WHAT YOU NEED TO DO:
Copy the data below word for word, from the line holding "You are a computer-use" through the line holding "click(1159, 35)", including both of those lines.

RECORDS FOR THE TASK:
•••
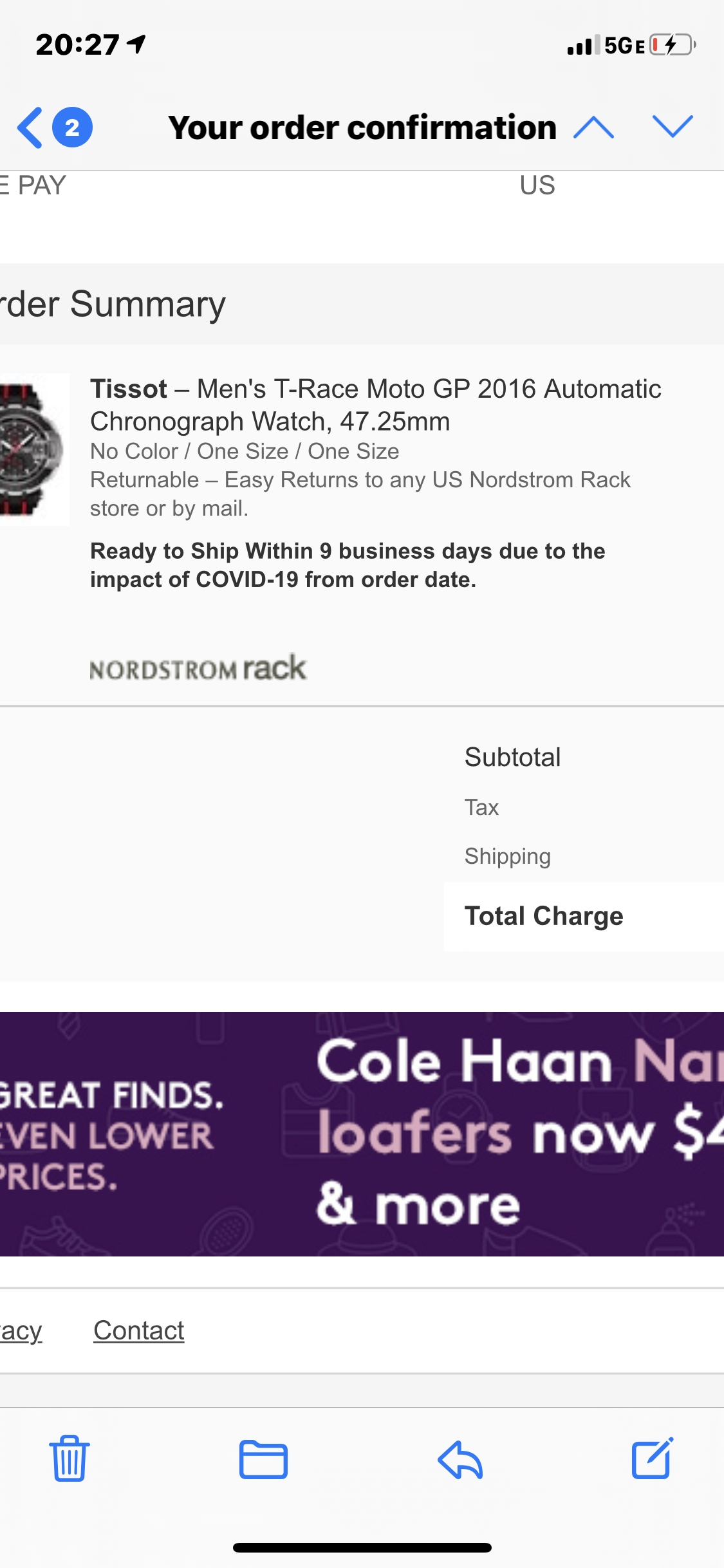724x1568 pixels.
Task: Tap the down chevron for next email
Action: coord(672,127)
•••
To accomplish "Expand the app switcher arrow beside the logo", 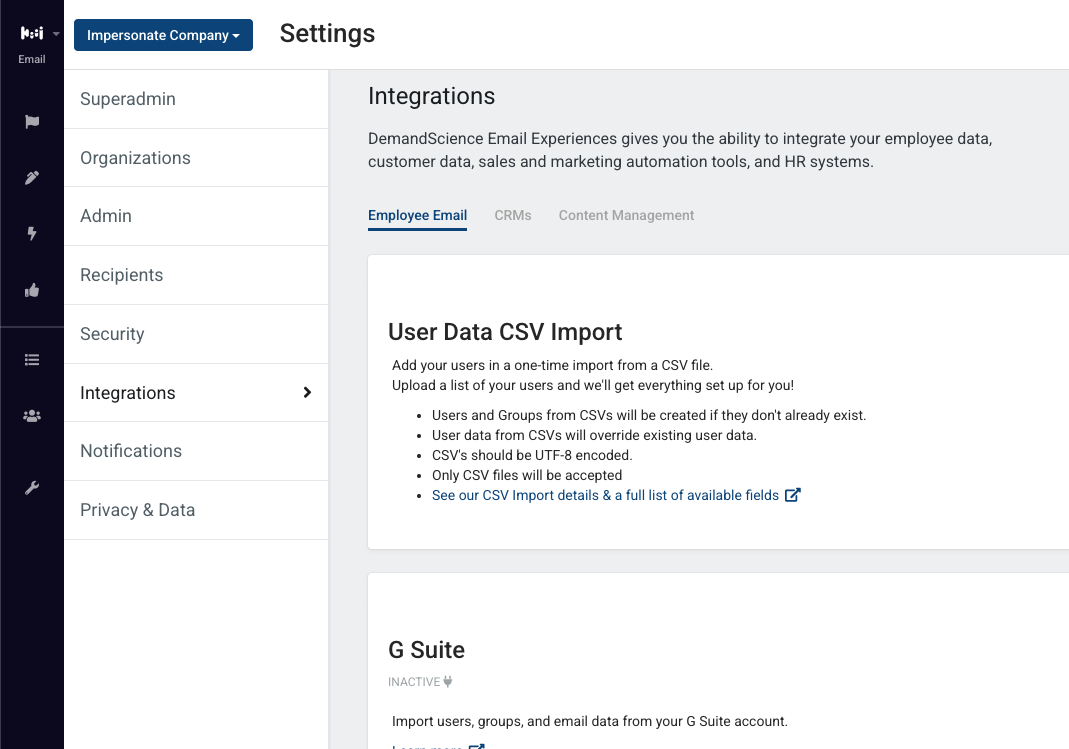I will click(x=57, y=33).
•••
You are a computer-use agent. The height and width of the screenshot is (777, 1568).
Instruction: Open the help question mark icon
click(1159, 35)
•••
EXERCISE RESULT:
You are a computer-use agent. The height and width of the screenshot is (777, 1568).
Instruction: Open the help question mark icon
click(1159, 35)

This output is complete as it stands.